Eastern Germany – the Most Atheistic Region in Europe

In idea Spektrum (the German equivalent of Christianity Today), there was an article about the status of evangelicalism in the former communist country of East Germany. Here is an excerpt.
Martin Luther’s homeland has turned into a pre-Christian mission field, according to the Lutheran theologian and journalist Uwe Siemon-Netto, director of the Institute on Lay Vocation at the Concordia Seminary of the Lutheran Church – Missouri Synod in St. Louis (Missouri).

At the recent event Siemon-Netto – born in Leipzig in 1936 - gave a lecture on the religious situation in East Germany. Less than a quarter of the population in Luther’s homeland is still Christian. Luther’s town, Wittenberg, counts about 15 percent church members, Protestant or Catholic. The same is true for Eisleben, where Luther was born in 1483 and where he died in 1546.

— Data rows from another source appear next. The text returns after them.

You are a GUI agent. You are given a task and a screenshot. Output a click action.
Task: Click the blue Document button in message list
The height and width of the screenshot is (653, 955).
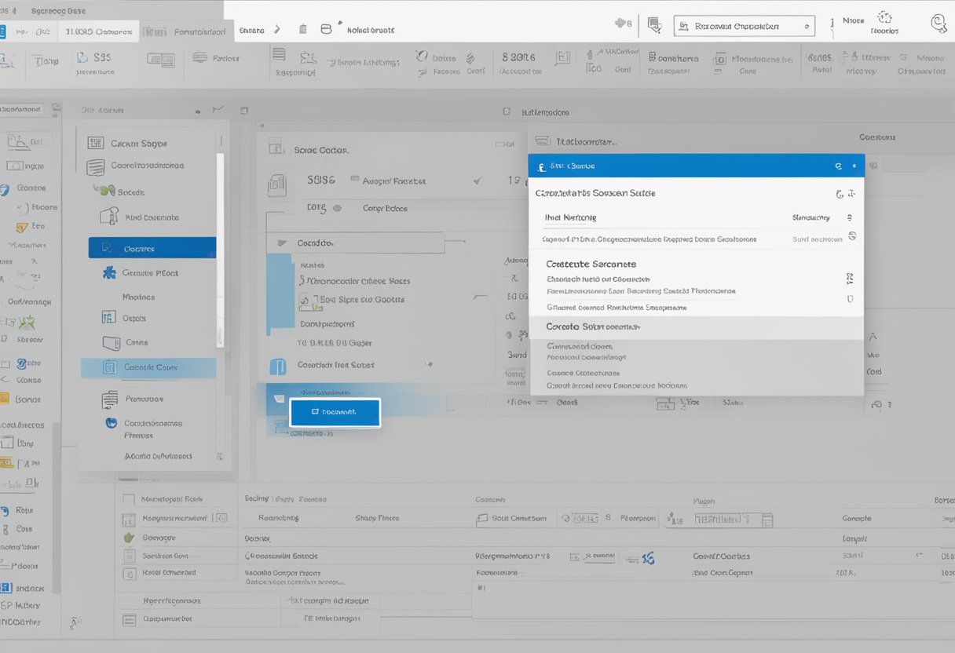pyautogui.click(x=335, y=411)
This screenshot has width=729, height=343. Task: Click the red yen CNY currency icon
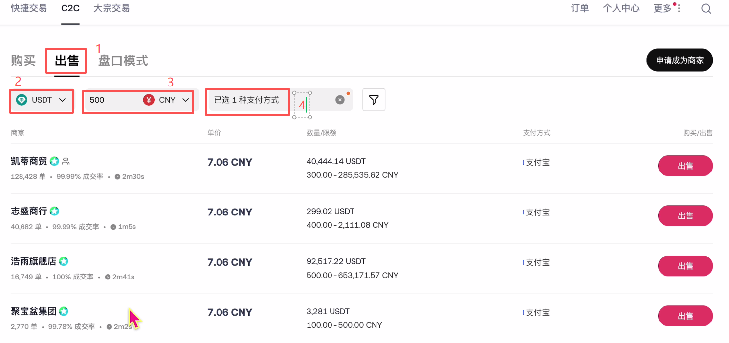point(149,100)
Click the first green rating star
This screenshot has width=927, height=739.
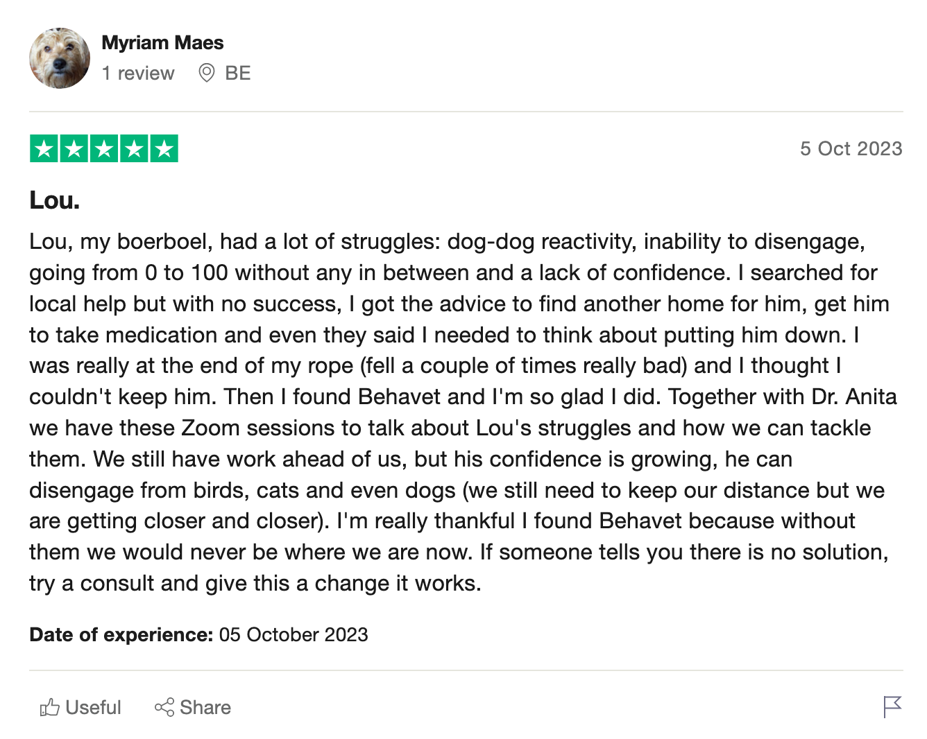click(44, 148)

The former East Germany is the only European territory with an overwhelming majority of atheists – 65 percent of the population. In 1950, the Protestant churches in the Soviet occupied German Democratic Republic had 16 million members. Today, there are 3.4 million left.


This decline is partly due to a Christian brain drain. The swiftest and most competent East Germans – including disproportionately many Christians – have left the East for the more prosperous West. Among the core of the Protestant establishment used to be the educated and wealthy, the landowners, industrialists and craftsmen.


But, says Siemon-Netto, there is a ray of hope: “While it is true that the Eastern German society is the most atheistic in Europe, it is also true that the tiny and courageous Christian minority in Eastern Germany also tends to be the most faithful in the nation.”